In “It Chapter Two,” however, the emphasis on Pennywise is on his shape-shifting characteristics. What is so effectively terrifying about Pennywise is his banality. Seeing Pennywise taking on all manner of form this side of “Beetlejuice” (1988) detracts and distracts from the inherent horror of the character.

That said, “It Chapter Two” should please fans of “It,” the original movie, and of the Stephen King novel. Just be prepared to sit through a very long “Chapter Two.”

“It Chapter Two,” MPAA Rated R (Restricted Under 17 requires accompanying parent or adult guardian. Contains some adult material. Parents are urged to learn more about the film before taking their young children with them.) for disturbing violent content and bloody images throughout, pervasive language, and some crude sexual material; Genre: Drama, Fantasy, Horror; Run Time: 2 hrs., 45 min.
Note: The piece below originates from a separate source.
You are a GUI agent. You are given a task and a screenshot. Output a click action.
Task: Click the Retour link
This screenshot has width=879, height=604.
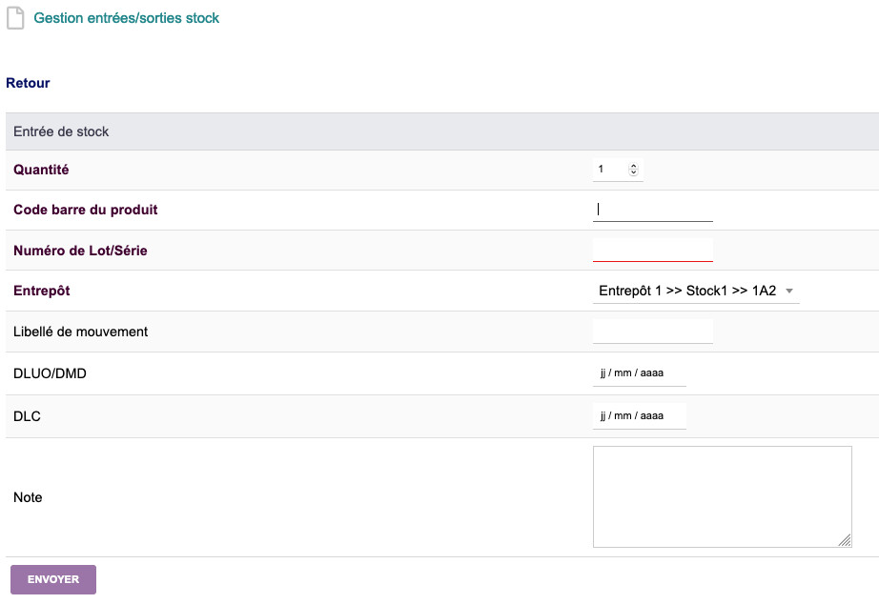pos(28,83)
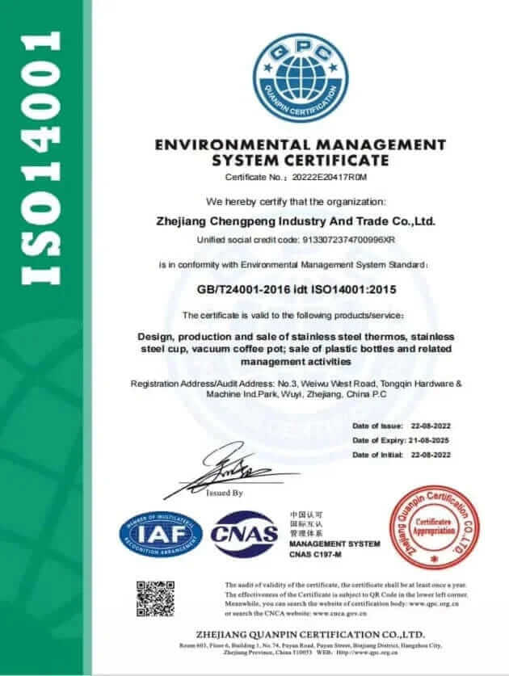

Distributed by Warner Bros.

Credit Readers Anonymous: “It Chapter Two” was filmed in Toronto, Ontario and Vancouver, Canada, and Chicago.

Box Office, Sept. 13-15: ”It Chapter Two” got lucky again, staying at No. 1 two weeks in a row with $40.7 million, $153.8 million, two weeks, keeping the Jennifer Lopez drama, “Hustlers” opening at No. 2 with $33.2 million, one week. 3. “Angel Has Fallen,” dropped one place, $4.4 million, $60.3 million, four weeks. 4. “Good Boys” dropped one place, $4.2 million, $73.3 million, five weeks. 5. “The Lion King” dropped one place, $3.5 million, $533.9 million, nine weeks. 6. “Fast & Furious Presents: Hobbs & Shaw” dropped one place, $2.7 million, $168.3 million, seven weeks. 7. “Overcomer” dropped one place, $2.7 million, $29 million, four weeks. 8. “The Goldfinch,” $2.6 million, opening. 9. “The Peanut Butter Falcon” moved up two places, $1.9 million, $15 million, six weeks. 10. “Dora and the Lost City of Gold” dropped three places, $1.9 million, $56.7 million, six weeks.

Unreel, Sept. 20:

“Downton Abbey,” PG: Michael Engler directs Matthew Goode, Maggie Smith, Elizabeth McGovern, Michelle Dockery, Tuppence Middleton and Hugh Bonneville in the Drama. The story of the wealthy Crawley family at their English mansion continues on the big screen.

“Rambo: Last Blood,” R: Adrian Grunberg directs Sylvester Stallone, Paz Vega, Yvette Monreal and Louis Mandylor in the Action Film. Rambo confronts his past and gets his combat skills up to snuff for a final mission.

“Ad Astra,” PG-13: James Gray directs Brad Pitt, Liv Tyler, Ruth Negga and Tommy Lee Jones in the Science-Fiction Thriller. An astronaut embarks on a mission to find his father, missing on an expedition 30 years before.

“3 from Hell,” R: Rob Zombie directs Sheri Moon Zombie, Sid Haig, Bill Moseley, Emilio Rivera and Bethlehem native Daniel Roebuck in the Horror film, a sequel to “The Devil’s Rejects.”